Durante le lunghe settimane di clausura e semi-clausura di questi ultimi mesi, ho (quasi) finito di svuotare gli ultimi scatoloni del trasloco, quelli contenenti le cose meno urgenti e che quindi erano rimasti in pausa per qualche mese. Tra questi ho trovato una scatola con infradito, costumi da bagno e parei che ho subito richiuso perché trovo piuttosto inverosimile che il Covid-19 scompaia di botto e tra un paio di mesi si possa venire giù al mare in Italia.

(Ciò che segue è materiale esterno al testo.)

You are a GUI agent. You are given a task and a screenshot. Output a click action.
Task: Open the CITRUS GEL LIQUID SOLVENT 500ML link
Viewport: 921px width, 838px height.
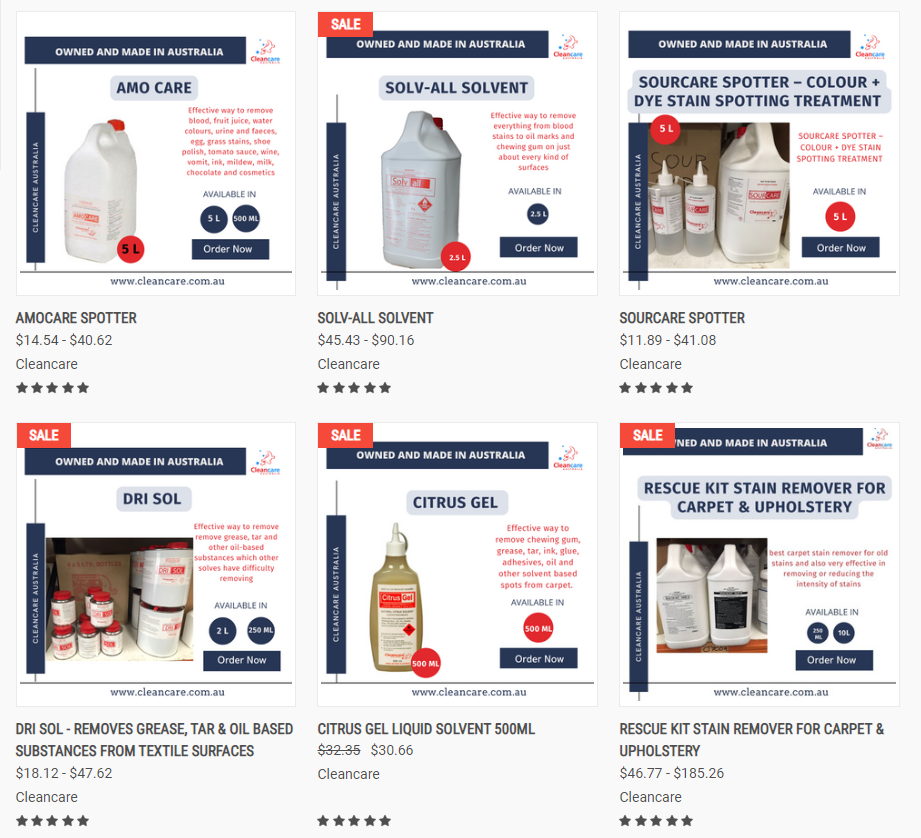(426, 729)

Ma chissà, ormai non mi stupisco più di nulla.
Prima di richiudere la scatola, mi è caduto lo sguardo su un pareo e ho sentito un tuffo al cuore.
I ricordi del mio viaggio a Bali mi hanno travolto con prepotenza. I templi immersi nella natura fitta, i villaggi sparpagliati nella vegetazione, le strade brulicanti di Ubud, le scimmie, le spiagge, i tramonti sul mare…
Ricordo perfettamente dove, come e quando ho comprato quel pareo. Una sera a Ubud, dopo una cena fantastica da Ibu Rai, eravamo a passeggio tra le strade del centro, affollate a qualsiasi ora, piene di musica e di negozi. Entrai da Toko Yude – un’istituzione in città – con tutte le intenzioni di acquistare un telo di seta. Quando mi trovai davanti all’infinita scelta di fantasie meravigliose, però, entrai nel panico. Avrei comprato tutto, ma visti i prezzi (essendo seta) non potevo. La stessa cosa, va detto, mi successe in altri negozi lì intorno la stessa sera, soprattutto con i gioielli antichi e l’arte. A Ubud ci sono dei piccoli negozi stupendi che vendono cose meravigliose: sete pazzesche, gioielli antichi, borse di paglia di qualsiasi forma e dimensione immaginabile, bijou di perline colorate, oggetti di legno intagliato, gallerie d’arte di artisti balinesi… Non riuscendo a decidere, rimandai per il momento gli acquisti costosi e mi limitai ad un paio di cosine più economiche.
Per quanto riguarda gli acquisti “seri”, decisi che ci avrei dormito sopra e che il giorno seguente, dopo aver visitato le risaie terrazzate di Tegallalang, sarei tornata a Ubud per fare acquisti più mirati a mente lucida.
Il giorno dopo mi trovavo con 39,9° di febbre, vomito e diarrea in un “pronto soccorso” (che non mi sento molto di definire tale in realtà) da qualche parte nella foresta intorno a Ubud. Per altro convinta di aver contratto la malaria, visto che esattamente una settimana prima ero stata punta da una zanzara in Cambogia (va beh, almeno non sono drammatica dai), ma questa è un’altra storia per un’altra occasione. Quando qualche giorno dopo, sotto antibiotici, cominciai a riprendermi, era già ora di tornare a casa. Non sono mai stata alle risaie terrazzate di Tegallalang (che però ho visto più volte dal finestrino passandoci davanti nella strada tra Ubud e il nostro hotel), né sono tornata a fare shopping.
Sono sempre stata dell’idea che forse se non si riesce a fare o a vedere qualcosa durante un viaggio, questo sia segno che siamo destinati a tornare in quel posto durante la nostra vita. Ora non ne sono più così sicura. Torneremo a viaggiare con la facilità di prima?
Una cosa è certa però, ed è che non so come e non so quando, ma a Bali ho intenzione di tornare.